One of the dumbest pieces of advice we’ve ever seen recently came from Levi’s CEO, who suggested that people should never wash their jeans. This was less in response to the resulting shrinkage problem, and more to do with conserving resources, i.e. water. Not to be outdone, the Vice-President of the company suggested freezing them to get rid of bacteria (not that that would even work according to scientists). Yes, people like this run big companies these days.
If you’re not a water conservation fanatic, but are concerned about shrinkage here are some ways around it. If you don’t wash and rewash cheap jeans like Levis they will remain as stiff as a board. Shrinkage only happens if you wash them in hot water and then use a hot dryer to dry them. If that is your practice then just buy them a size larger to compensate. Just sponging off blemishes, as they suggest, will do nothing about accumulate bacteria or odors.
It is easy to avoid shrinkage and clean your jeans by using cold water. Ideally hand-washing in cold water with something like Woolite will work, as it does with more delicate fabrics. Then let them dry flat or drip dry. If you must use machinery do the wash in cold water, and run the dryer on the coolest setting, even if it takes a few passes.
What these executives fail to realize is that many people wash their jeans less for dirt than to soften them up and have some wear, but that takes a lot of cycles. The alternative is to buy a more expensive pair of jeans. Generally the higher the price, the softer the fabric and the more worn they feel. But this only makes sense for dress jeans of the kind you’d wear on an evening out or on a business casual occasion. If you’re working in construction, repairing cars, farming, or do any other kind of dirty work then you wear jeans like Levis. Given such use they are far more likely to get dirty and therefore need to be washed, which makes the advice cited above all the more silly.
Better fabrics cost more, and all you need to do is feel how soft a pair of high-end jeans are compared to lower-priced brands. With jeans it is mostly a case of getting what you pay for, but no designer label is worth anything if the fabric doesn’t feel any different than cheaper jeans. The very best are made in Italy, as with so much other clothing.

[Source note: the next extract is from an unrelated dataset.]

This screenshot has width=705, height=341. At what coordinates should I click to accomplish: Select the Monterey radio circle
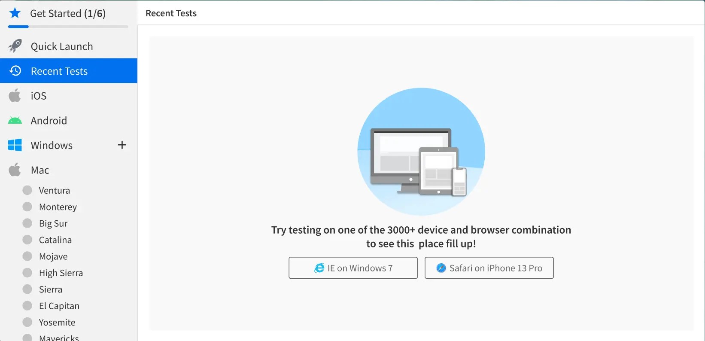click(27, 207)
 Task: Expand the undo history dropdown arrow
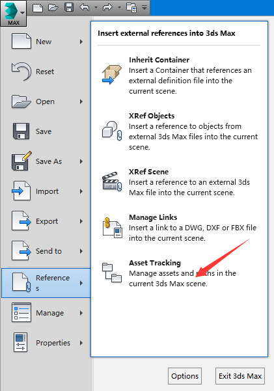point(96,7)
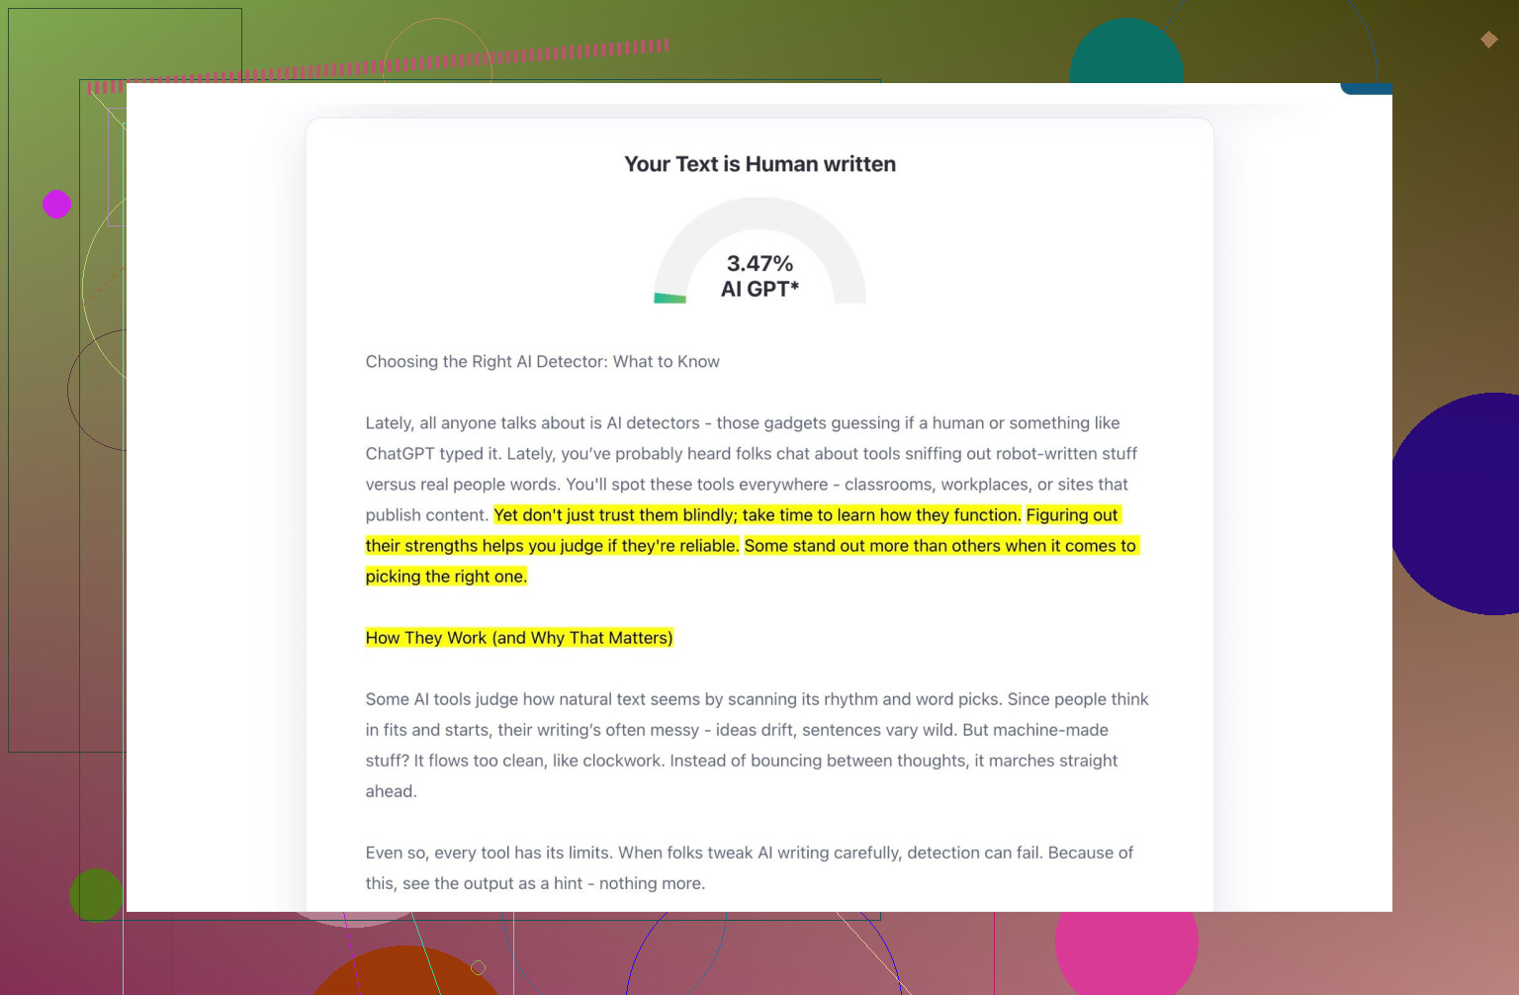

However, even with these you have to be careful because some big design firms have multiple lines, often attached to the word “jeans.” But this is the cheaper stuff and inferior to the jeans they sell under their “collection,” “coutoure,” or other prime label, which often have a limited run. This is not a problem with the overall best in this category, Brioni, which only makes fine products. But with such costly jeans you have to treat them more like a good pair of pants, and avoid doing things in them you would never do in your dress pants. Dress jeans should also be tailored like any other pair of good pants, so that they end at your shoes rather than bunching up at the bottom.